Após o encerramento da sessão na Câmara dos Deputados que aprovou, nesta quarta-feira (17), a chamada PEC da Blindagem, o deputado cearense Mauro Filho (PDT) ressaltou, em suas redes sociais, que vota contra a Proposta de Emenda à Constituição.
Em vídeo publicado no Instagram, o parlamentar explicou o porquê do voto favorável na sessão, e destacou, que inicialmente, havia “somente o direito de assegurar a fala na tribuna”, e o impedimento de o Supremo Tribunal Federal de intervir “nas críticas que os parlamentares fazem”.
Leia também: PEC da Blindagem deve se estender a deputados estaduais; entenda
Leia também: Projeto de Mauro Filho aprovado no Senado libera R$ 27 milhões para a saúde do Ceará
Ele mencionou ainda que não havia sido apresentadas as outras partes, como em relação às ações penais contra parlamentares e as decisões por voto secreto.
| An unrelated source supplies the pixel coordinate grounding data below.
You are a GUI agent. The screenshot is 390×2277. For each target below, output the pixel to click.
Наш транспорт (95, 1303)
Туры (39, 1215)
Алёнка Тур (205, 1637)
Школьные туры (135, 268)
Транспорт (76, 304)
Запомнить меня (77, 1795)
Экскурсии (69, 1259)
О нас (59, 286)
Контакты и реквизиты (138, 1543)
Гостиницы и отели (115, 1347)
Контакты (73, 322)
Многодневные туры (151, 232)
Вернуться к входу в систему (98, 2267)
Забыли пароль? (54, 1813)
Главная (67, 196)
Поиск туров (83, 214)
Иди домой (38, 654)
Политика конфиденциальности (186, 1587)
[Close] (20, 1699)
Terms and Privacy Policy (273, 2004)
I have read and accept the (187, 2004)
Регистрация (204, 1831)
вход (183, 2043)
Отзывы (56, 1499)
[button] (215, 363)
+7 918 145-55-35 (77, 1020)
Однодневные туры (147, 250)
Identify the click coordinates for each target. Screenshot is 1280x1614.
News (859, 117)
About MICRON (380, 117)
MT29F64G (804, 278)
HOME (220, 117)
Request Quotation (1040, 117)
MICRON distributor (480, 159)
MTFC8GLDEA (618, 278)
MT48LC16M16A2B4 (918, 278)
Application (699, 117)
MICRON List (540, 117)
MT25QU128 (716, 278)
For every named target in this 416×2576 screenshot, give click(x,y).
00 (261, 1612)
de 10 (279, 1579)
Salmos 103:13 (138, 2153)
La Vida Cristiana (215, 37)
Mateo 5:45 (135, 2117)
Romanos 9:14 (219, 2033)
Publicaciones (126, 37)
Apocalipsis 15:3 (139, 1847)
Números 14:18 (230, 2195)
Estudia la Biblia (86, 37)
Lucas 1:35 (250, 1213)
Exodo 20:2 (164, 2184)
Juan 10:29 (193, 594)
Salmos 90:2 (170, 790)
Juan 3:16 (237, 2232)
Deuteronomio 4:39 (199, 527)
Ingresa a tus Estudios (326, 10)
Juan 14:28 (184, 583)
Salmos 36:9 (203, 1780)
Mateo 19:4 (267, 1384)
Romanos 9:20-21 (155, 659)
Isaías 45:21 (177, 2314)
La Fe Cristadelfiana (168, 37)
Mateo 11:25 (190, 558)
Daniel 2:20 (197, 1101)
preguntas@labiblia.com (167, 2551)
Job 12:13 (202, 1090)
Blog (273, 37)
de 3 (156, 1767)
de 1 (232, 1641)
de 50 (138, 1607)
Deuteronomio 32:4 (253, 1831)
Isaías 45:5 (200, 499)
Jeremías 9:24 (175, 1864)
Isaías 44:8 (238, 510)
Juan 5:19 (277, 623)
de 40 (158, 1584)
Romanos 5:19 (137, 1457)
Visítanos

“Surpresa quando agora, há meia hora, aqueles deputados que perderam nessas duas conquistas que obtivemos colocam uma outra PEC, retornam para dentro dela o voto secreto que eu sou contra, coloca esses crimes, para ficarem livres, e, portanto nós votamos contra”, informou o parlamentar.
A proposta determina que qualquer abertura de ação penal contra parlamentar dependa da autorização prévia, em votação secreta, da maioria absoluta do Senado ou da Câmara.
Ainda durante a fala, o pedetista reiterou ser sim favorável à necessidade de garantia da liberdade de expressão para todos os parlamentares, mas que em hipótese alguma seria favorável “a uma proposta que garante impunidade para crimes hediondos, a partir de uma votação secreta”.
O parlamentar ainda completou, ressaltando que irá “trabalhar fortemente pela não aprovação dessa PEC no Senado Federal”.
Confira entrevista completa com Mauro Filho para o programa Questão de Opinião, do Opinião CE:
ENTENDA A PROPOSTA
A Proposta de Emenda à Constituição (PEC) que dificulta o andamento de processos criminais contra deputados e senadores, que foi batizada como PEC da Blindagem (PEC 3/2021), foi aprovada na noite desta terça-feira (16) pelo plenário da Câmara dos Deputados, em dois turnos de votação.
A proposta inclui até mesmo a execução de mandados de prisão.
O texto-base, que dependia de 308 votos para avançar, entre 513 deputados, foi aprovado por 353 parlamentares, em votação de primeiro turno. Outros 134 deputados votaram contra o projeto, e houve uma abstenção.
Dos 22 deputados federais cearenses, 15 votaram favoráveis à medida, 4 contrários e 3 estiveram ausentes na votação.
No segundo turno, ocorrido cerca de duas horas depois da primeira votação, a PEC passou com o voto favorável de 344 deputados. Houve 133 votos contrários. Um requerimento para dispensar o intervalo de cinco sessões entre uma votação e outra foi aprovado por ampla margem para permitir o avanço da matéria.
A PEC da Blindagem foi articulada pela maioria dos líderes da Câmara, com o apoio da oposição liderada pelo Partido Liberal (PL). A bancada do PT orientou voto contrário, mas 12 deputados da legenda votaram a favor em primeiro turno. Também houve apoio à PEC entre deputados de outros partidos da base, como PSB, PSD e PDT.
Além disso, bancadas governistas, como lideranças de Governo e da Maioria, liberaram seus votos em plenário.